** Text provided **
- - - - - - -

1. Introduction and Related Work

Lane detection methods based on computer vision are an essential component of autonomous driving and advanced driver assistance systems. In complex traffic environments, accurate lane detection can enhance vehicle safety and reliability, improving the overall driving experience. Traditional lane detection methods, which rely on computer vision techniques such as edge detection [1,2], color segmentation, or Hough transforms [3], struggle to cope with extreme lighting conditions, adverse weather effects, road surface damage, occlusions, and non-standard lane markings. These challenges result in lower detection accuracy, poorer robustness, and an inability to meet the real-time processing and high-precision requirements of modern autonomous driving systems.

Compared to traditional lane detection methods, deep neural network-based lane detection methods have demonstrated significant advantages in the field of autonomous driving. This approach utilizes an end-to-end learning framework to automatically learn and extract lane features directly from raw images, effectively overcoming the limitations of traditional methods [4]. Deep learning models are trained on large amounts of labeled data, enabling them to automatically capture complex features and subtle differences in images, thus improving the accuracy and robustness of lane detection. Furthermore, the powerful representation capability of deep neural networks allows them to maintain high performance in various complex environments, adapting to different road conditions and driving scenarios. Currently, deep learning-based lane detection methods are mainly categorized into three types: segmentation-based methods [5,6], line-based methods [7,8], and parameter-based methods [9,10].

Segmentation-based methods treat lane detection as a pixel-wise classification problem, decomposing input road images into pixel-level category labels, where each pixel is classified as either a lane area or background. The Spatial Convolutional Neural Network (SCNN) proposed by Pan et al. [11] treats different lane markings as distinct classes and introduces a patch-wise CNN structure, incorporating spatial dimension information into the network to better capture the features of elongated structures. However, this approach increases inference time. The LaneNet algorithm designed by Neven et al. [12] assigns each lane line’s pixels to different lane instances and generates pixel-level masks for each object, simplifying the traditional multi-stage processing pipeline and reducing error accumulation caused by multi-stage processing. The CurveLanes-Neural Architecture Search (CurveLanes-NAS) developed by Xu et al. [13] utilizes a network architecture combining Neural Architecture Search (NAS) with adaptive point fusion, allowing the model to automatically adjust its internal parameters based on varying road conditions. However, it requires significant computational resources and has certain limitations in unstructured road scenarios. Che et al. [14] proposed a lane detection framework for drivable area segmentation, which can simultaneously handle drivable area and lane segmentation tasks, achieving multi-task learning through shared feature extraction layers. However, its recognition accuracy is suboptimal in complex environments such as multi-lane roads and intersections, and it is highly dependent on the quality and diversity of the training data. Wang et al. [15] designed a lightweight model and adaptive stitching module, introducing a learnable parameter to adaptively connect the neck and backbone in segmentation tasks, thereby reducing the number of parameters and inference time. However, the overall memory and computational overhead of the model is relatively high, and its prediction accuracy is insufficient in scenarios with strong sunlight and nighttime conditions.

- - - - - - -

** Required tasks **
1. Decide whether each statement agrees with the lane detection text above, answering yes or no and quoting the words of the text that settle it: (a) the Spatial Convolutional Neural Network shortens inference time; (b) segmentation-based methods classify each pixel as either lane area or background; (c) CurveLanes-NAS demands significant computational resources.
2. Resume the lane detection text above, writing on from its last sentence.

** Recorded data **
- - - - - - -

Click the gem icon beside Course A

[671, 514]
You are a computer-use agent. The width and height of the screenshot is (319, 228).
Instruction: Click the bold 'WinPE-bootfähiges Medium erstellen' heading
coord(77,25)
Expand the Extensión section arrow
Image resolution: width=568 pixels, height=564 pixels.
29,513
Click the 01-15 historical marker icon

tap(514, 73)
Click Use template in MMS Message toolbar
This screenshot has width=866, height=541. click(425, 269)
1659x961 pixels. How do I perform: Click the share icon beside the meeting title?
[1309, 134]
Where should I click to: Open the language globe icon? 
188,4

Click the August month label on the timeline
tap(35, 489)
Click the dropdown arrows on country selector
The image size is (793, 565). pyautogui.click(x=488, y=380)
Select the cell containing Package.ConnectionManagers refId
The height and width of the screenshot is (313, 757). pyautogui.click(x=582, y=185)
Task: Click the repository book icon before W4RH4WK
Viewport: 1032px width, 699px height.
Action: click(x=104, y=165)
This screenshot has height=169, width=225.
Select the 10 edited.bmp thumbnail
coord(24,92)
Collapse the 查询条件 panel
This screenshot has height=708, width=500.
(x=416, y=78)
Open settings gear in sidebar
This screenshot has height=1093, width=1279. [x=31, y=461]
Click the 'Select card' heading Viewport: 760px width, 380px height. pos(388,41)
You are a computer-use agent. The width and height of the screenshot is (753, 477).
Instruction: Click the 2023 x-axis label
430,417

- - - - - - -

** Answers **
1.
(a) No: "However, this approach increases inference time."
(b) Yes: "where each pixel is classified as either a lane area or background"
(c) Yes: "it requires significant computational resources"

2.
Line-based methods transform lane detection into a series of object detection tasks by using predefined anchor regions to capture candidate areas that may contain lane markings. These candidate regions are further refined to predict the specific location and shape of the lane markings. Tabelini et al. [16] proposed an anchor-based lane detection model that uses anchors in the feature pooling step to obtain local features, which are then combined with global features generated by an attention module. The results from classification and regression are concatenated for final prediction. Su et al. [17] designed a top-down vanishing point-guided anchor generator that improves lane perception with multi-level structural constraints, recovering lane details from a bottom-up approach. The anchors can be efficiently classified and regressed to achieve accurate lane position and shape. Zheng et al. [18] proposed CLRNet, which uses high-level features to detect lane markings and adjusts the lane positions based on low-level features. It captures more global context information by establishing the relationship between ROI lane features and the entire feature map. However, the aforementioned algorithms fail to fully leverage global information, perform poorly when handling curved roads or multi-lane scenarios, and struggle with non-standard lane markings (such as those in construction zones), leading to limited detection performance.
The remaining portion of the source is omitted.